Once you have completed your technology audit, it is time to start thinking about having a consistent automation strategy across the organization. In today’s increasingly complex world, employees are being pulled in many different directions and in cybersecurity in particular, no human could ever fill every single security gap. In fact, having a fully deployed automation strategy in place could reduce the cost of a security breach by up to 95%, but only 16% of organizations have one in place. An automation strategy can help organizations more effectively mitigate and respond to risks by reducing human errors, quickly respond to issues and security alerts, develop repeatable security and compliance workflows, and allows you to do DevSecOps successfully.
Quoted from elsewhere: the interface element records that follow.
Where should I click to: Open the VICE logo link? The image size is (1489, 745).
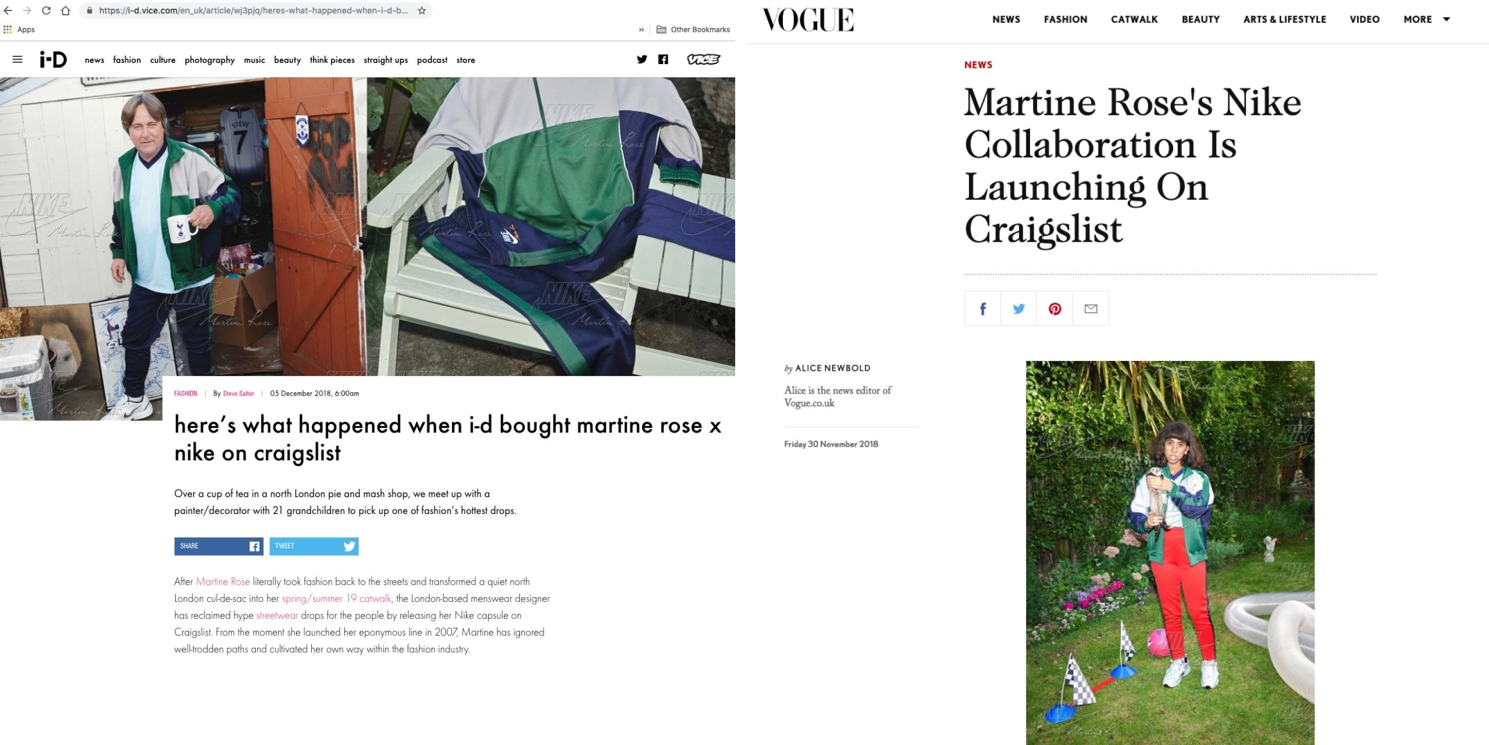click(703, 59)
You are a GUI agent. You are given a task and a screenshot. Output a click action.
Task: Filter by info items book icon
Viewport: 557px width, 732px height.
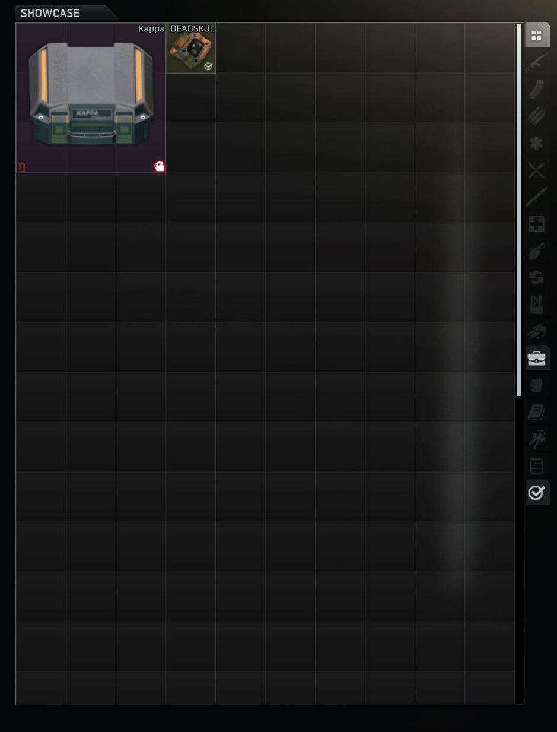[537, 412]
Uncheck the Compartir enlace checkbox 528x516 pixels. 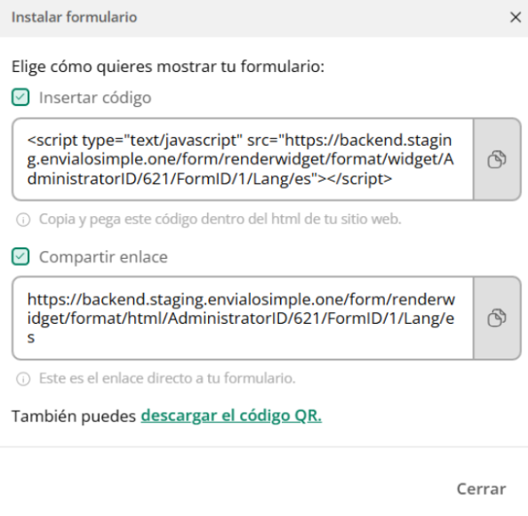20,257
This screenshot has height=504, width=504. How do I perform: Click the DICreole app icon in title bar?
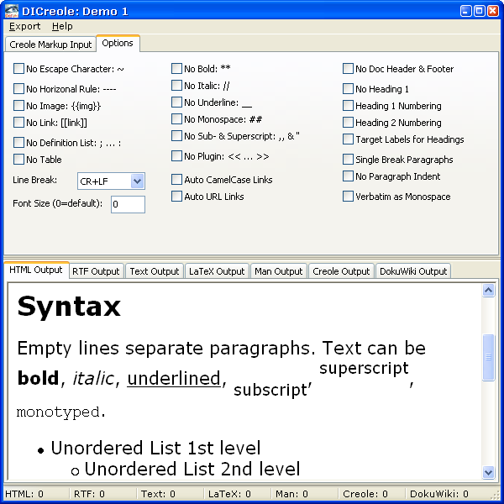click(13, 10)
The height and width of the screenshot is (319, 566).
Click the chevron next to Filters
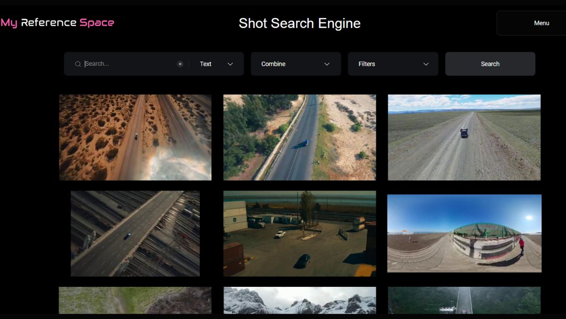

For best results, make sure the automation language is modular and easy to learn, so that you can easily hire people who can quickly come up to speed and one person does not “hold the key” on implementing the automation strategy across your organization.
While the cybersecurity resource gap in your organization may seem daunting, tackling this challenge across people, processes and technology can help to solve some of the challenges that it presents. Thinking long term – not short term – is crucial to setting your organization up for cybersecurity success.